### YOUR ASSIGNMENT
From the listing below, reproduce exactly the lines starting with the one with "This screenshot has width=1333, height=635." and going on through the one with "Click the Save disk icon", both ends kept. No picture is copied.

### RECORDS PROVIDED
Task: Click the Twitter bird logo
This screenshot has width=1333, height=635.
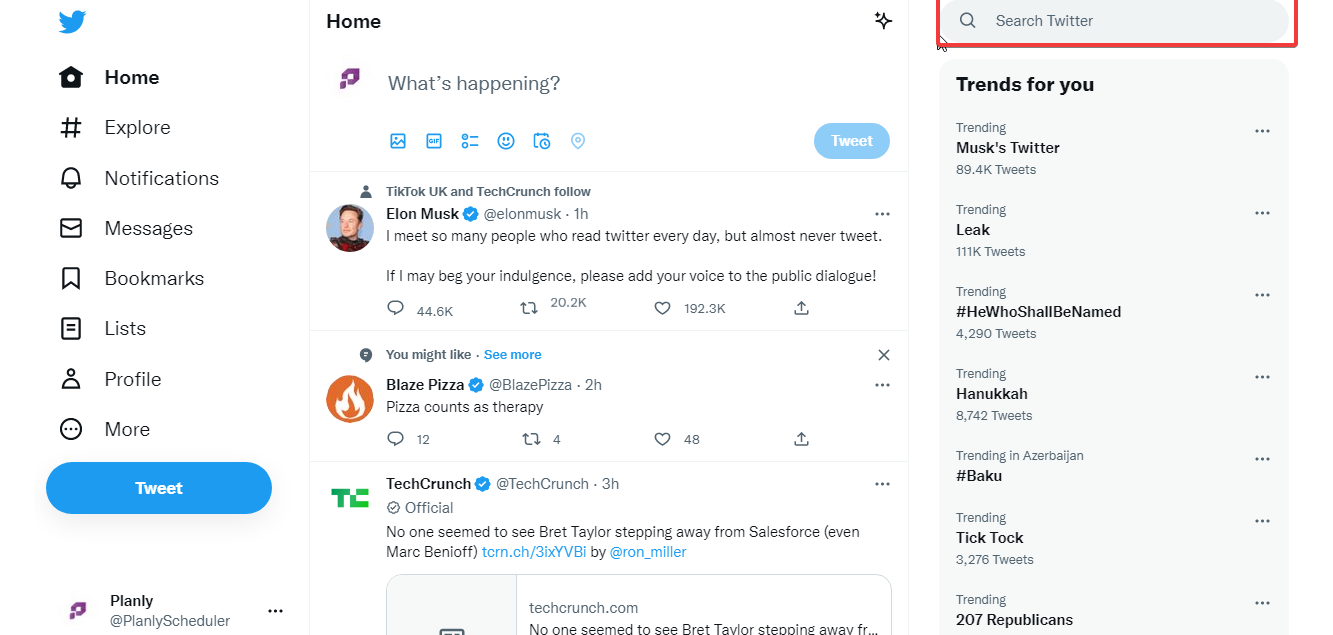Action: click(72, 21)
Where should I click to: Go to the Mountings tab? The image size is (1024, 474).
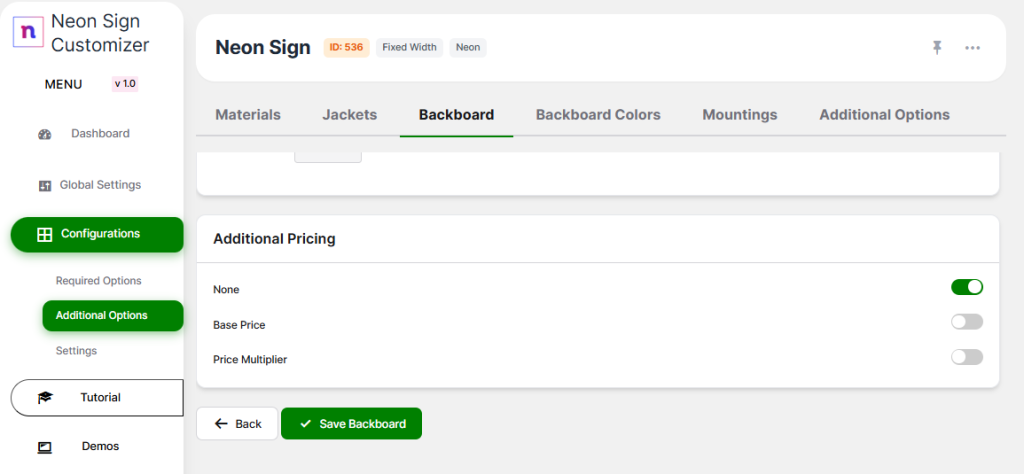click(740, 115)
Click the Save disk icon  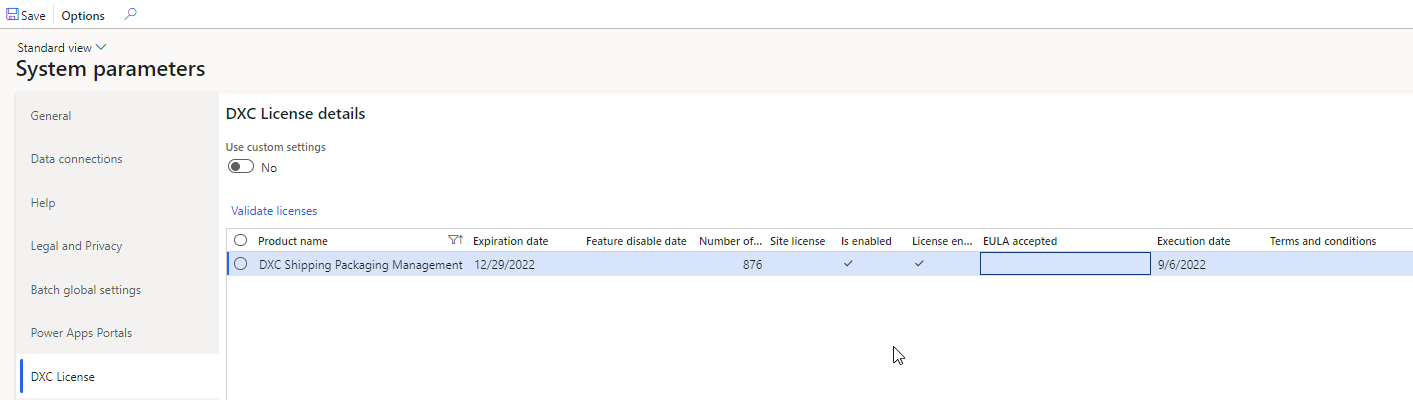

* * *

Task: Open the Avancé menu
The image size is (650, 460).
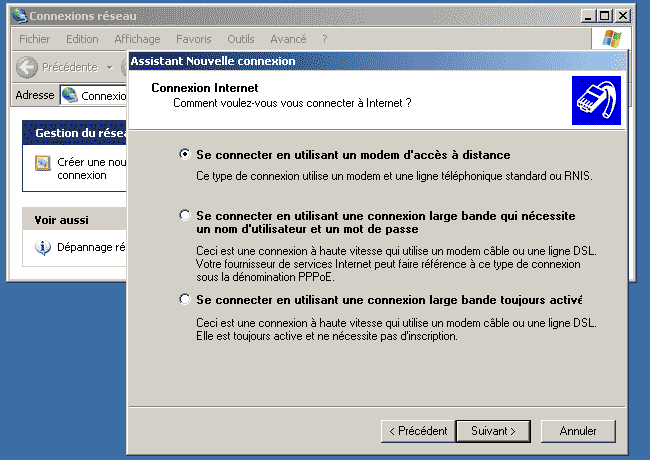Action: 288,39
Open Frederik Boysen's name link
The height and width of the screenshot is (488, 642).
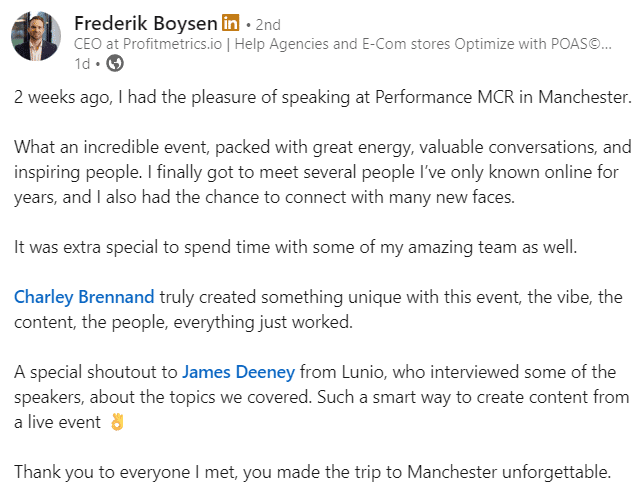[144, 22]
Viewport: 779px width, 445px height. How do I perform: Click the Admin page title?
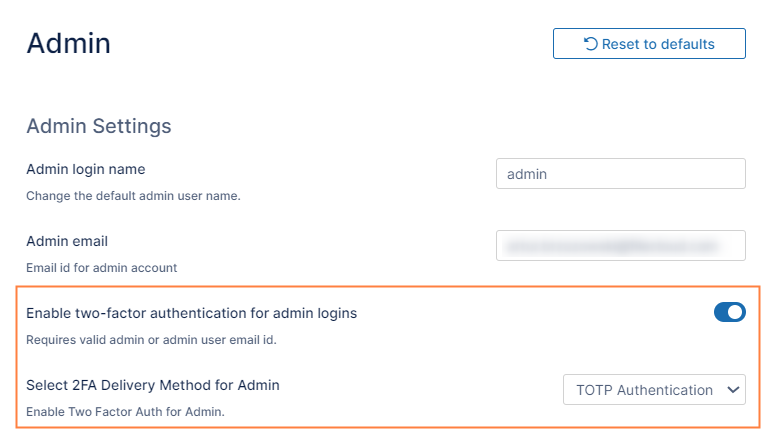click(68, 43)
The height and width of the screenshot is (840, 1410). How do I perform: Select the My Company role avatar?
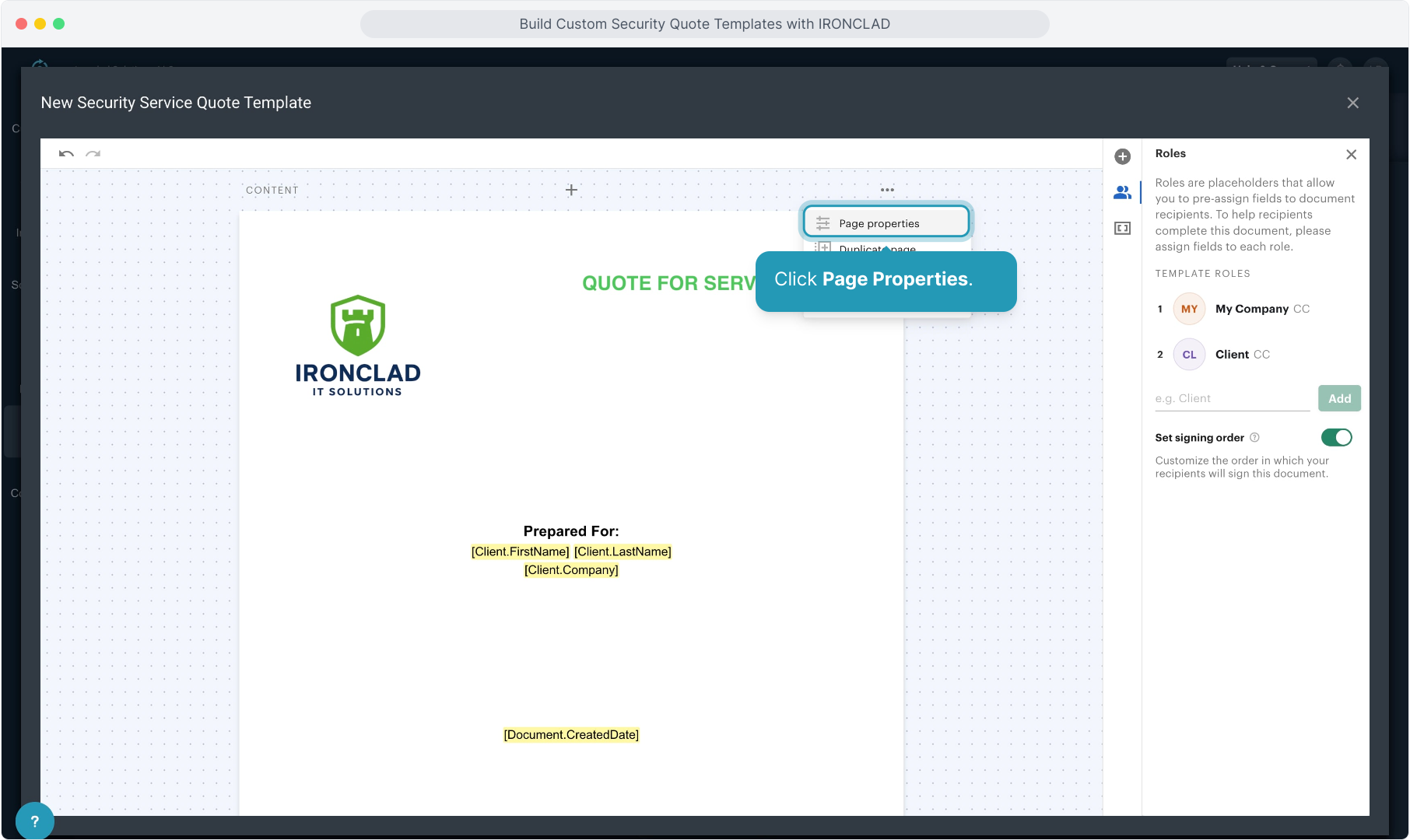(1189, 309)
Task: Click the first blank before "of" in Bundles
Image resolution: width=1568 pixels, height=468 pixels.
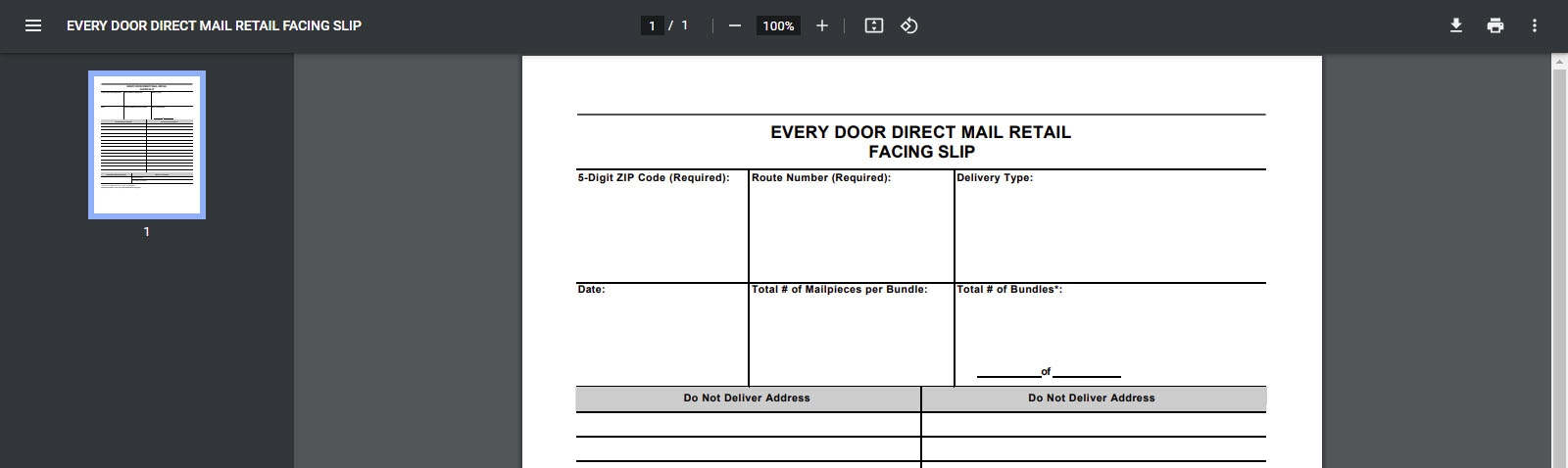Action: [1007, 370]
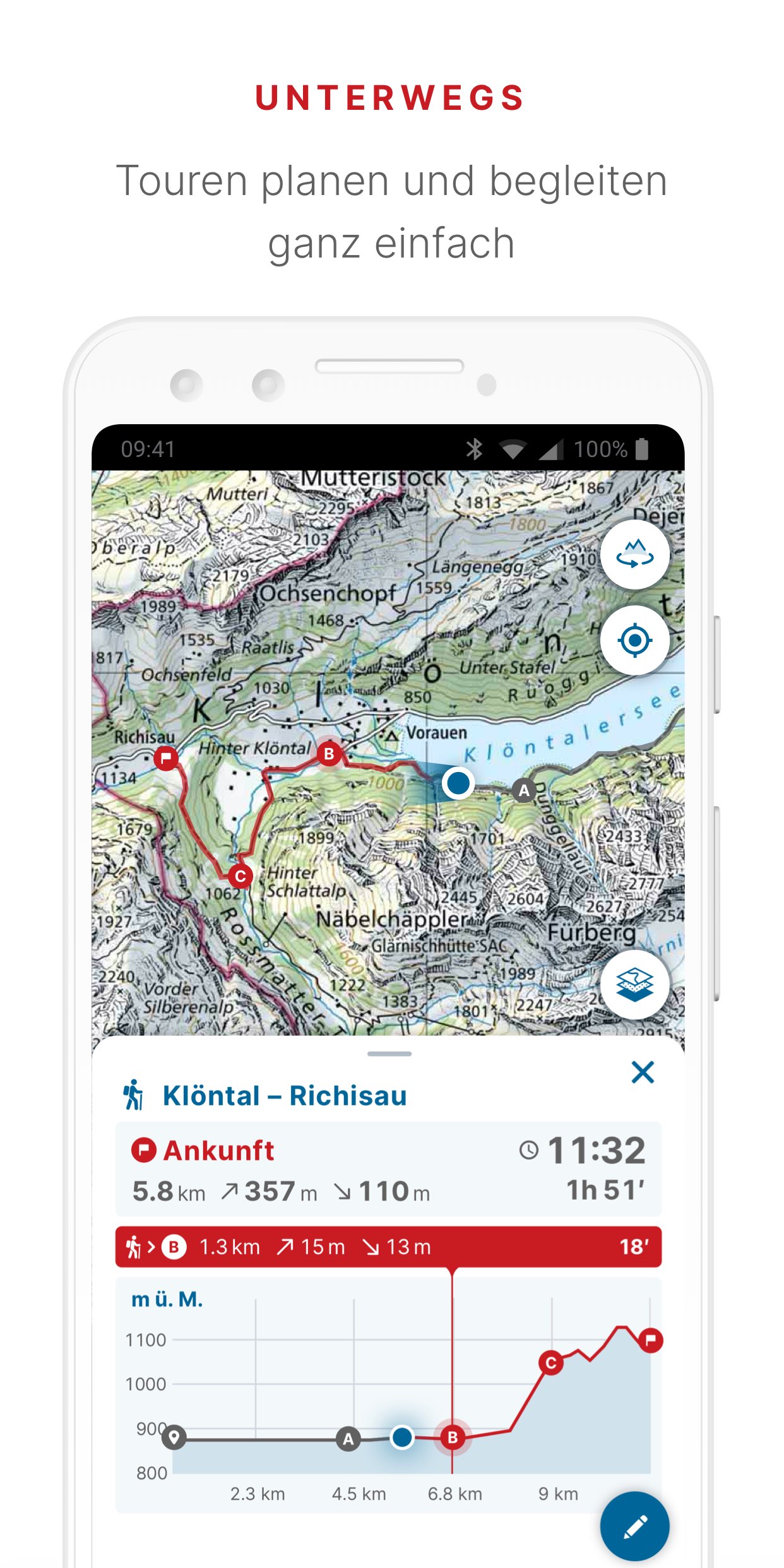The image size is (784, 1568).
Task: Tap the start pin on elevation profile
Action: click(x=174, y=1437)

### SOLUTION
This screenshot has width=1333, height=635.
Action: click(72, 21)
Where should I click to: Go to the Mountings tab? The image size is (1024, 474).
click(740, 115)
Click the Save disk icon  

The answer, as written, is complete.